Braised Pork by An Yu

Magic as metaphor…

😀 😀 😀 😀 🙂

One morning, Jia Jia finds her husband dead in the bathtub in an odd position that leaves it unclear as to whether his death was accidental or suicide. Beside him is a piece of paper on which he has drawn a strange picture of a fish with a man’s head. As she tries to come to terms with the sudden change to her life and her expected future, Jia Jia finds herself thinking more and more about this fish-man, and decides to retrace her husband’s last trip to Tibet to try to find out its significance. Gradually she finds herself drifting into a place where the lines between reality and dreams become blurred…

This is an oddly compelling novel, beautifully written in a rather understated way. Jia Jia’s dream water world, where the fish-man exists, takes us into magical realist territory – never my favourite place – but again this is somewhat underplayed so that it never begins to feel too much like fantasy. While the “magical” aspects of it are presented as real, they can also be easily read as a metaphor for depression or despair, and the question is whether Jia Jia will become lost in this other world or find her way back to seeing a possible future for herself in this one. The water world is intriguingly ambiguous as a place that is both frightening and yet oddly comforting, where the deeper one goes the less there is, until nothingness becomes the main feature.

I’m not sure I fully got all the nuances of the water world metaphor – my mind is too resolutely rational to easily sink into fantastical symbolism. I wondered whether it arises from Chinese or Tibetan superstition or is wholly a creation of the author, and don’t know the answer to that. But it’s a tribute to how well and subtly it’s done that I was able to go along with it, and even to feel that it added to rather than detracting from the “real” story.
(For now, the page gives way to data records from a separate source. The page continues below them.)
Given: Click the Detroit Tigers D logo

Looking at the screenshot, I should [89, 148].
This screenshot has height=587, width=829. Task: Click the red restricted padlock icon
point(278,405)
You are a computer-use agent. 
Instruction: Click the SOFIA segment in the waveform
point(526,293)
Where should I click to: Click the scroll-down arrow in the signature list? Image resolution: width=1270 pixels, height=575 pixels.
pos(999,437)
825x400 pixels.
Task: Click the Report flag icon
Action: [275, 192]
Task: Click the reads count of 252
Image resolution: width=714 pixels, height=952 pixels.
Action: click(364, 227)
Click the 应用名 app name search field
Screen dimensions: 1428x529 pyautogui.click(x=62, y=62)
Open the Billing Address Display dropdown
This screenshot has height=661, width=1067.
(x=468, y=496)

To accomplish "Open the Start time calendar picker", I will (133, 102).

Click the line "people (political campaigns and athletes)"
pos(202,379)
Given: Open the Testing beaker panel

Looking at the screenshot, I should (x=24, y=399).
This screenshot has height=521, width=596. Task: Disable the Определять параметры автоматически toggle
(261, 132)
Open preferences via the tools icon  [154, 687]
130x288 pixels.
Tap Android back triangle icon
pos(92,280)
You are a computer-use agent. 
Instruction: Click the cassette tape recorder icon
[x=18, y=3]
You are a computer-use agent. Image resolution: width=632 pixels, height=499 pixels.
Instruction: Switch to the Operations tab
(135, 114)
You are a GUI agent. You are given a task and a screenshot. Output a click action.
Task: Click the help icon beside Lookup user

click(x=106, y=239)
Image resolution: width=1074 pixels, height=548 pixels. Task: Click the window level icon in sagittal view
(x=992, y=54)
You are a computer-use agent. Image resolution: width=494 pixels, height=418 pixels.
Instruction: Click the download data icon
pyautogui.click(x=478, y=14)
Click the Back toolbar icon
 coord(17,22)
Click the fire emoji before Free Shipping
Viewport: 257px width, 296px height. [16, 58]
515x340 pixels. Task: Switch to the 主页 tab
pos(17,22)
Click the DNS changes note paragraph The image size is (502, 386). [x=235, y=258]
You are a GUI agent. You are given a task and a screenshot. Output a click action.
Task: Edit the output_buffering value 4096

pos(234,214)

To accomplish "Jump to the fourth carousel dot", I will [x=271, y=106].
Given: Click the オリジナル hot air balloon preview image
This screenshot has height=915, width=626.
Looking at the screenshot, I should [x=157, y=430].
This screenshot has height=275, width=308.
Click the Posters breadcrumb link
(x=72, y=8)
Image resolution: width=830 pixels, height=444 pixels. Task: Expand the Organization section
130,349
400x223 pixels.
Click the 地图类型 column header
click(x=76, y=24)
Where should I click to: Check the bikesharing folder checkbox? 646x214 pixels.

Jia Jia’s marriage was a rather cold one. She had never felt her husband had a passionate love for her – younger than him and beautiful, she was something of a trophy bride and suitable to be a mother for his children. On her side, he, as a settled, wealthy man, represented security, but there are signs also that she felt restricted in the marriage. She is an artist but although her husband was willing for her to continue to paint as a hobby, he did not feel it was appropriate for his wife to try to sell her work. There is a suggestion that he was emotionally controlling and that Jia Jia had reached a point where she was second guessing her own actions with a view to ensuring she met his expectations rather than her own. So his death, shocking as it is, plunges her into a state of uncertainty rather than deep grief – her secure future gone, the children she had anticipated having with him gone too. However, this new loss has taken her back to another, much greater grief – the death of her mother when she was a young girl. As she tries to discover the meaning of the fish-man, she will also learn more about her parents’ marriage and her mother’s life and death.

An Yu

This is a short book, and every word counts. It has an easy flow that makes it very readable – I read it in a couple of sessions and was fully absorbed all the way through. The magical aspects are introduced so gradually that they don’t become fully apparent until around halfway through, and seem to arise very naturally from what we have come to understand of Jia Jia’s state of mind. The rather muted imagery of the water world makes it easier to accept and yet the images linger once the last page is turned. Along the way we get some insight into the position of educated women in contemporary urban China, at a kind of halfway point where they have gained some social freedom but are still often judged within the conventions of more restrictive traditional codes of behaviour. Jia Jia is beautifully complex, with the minor flaws we all have, and her emotional journey is entirely credible. I found myself fully invested in hoping she could find a new path, perhaps even a more fulfilling one.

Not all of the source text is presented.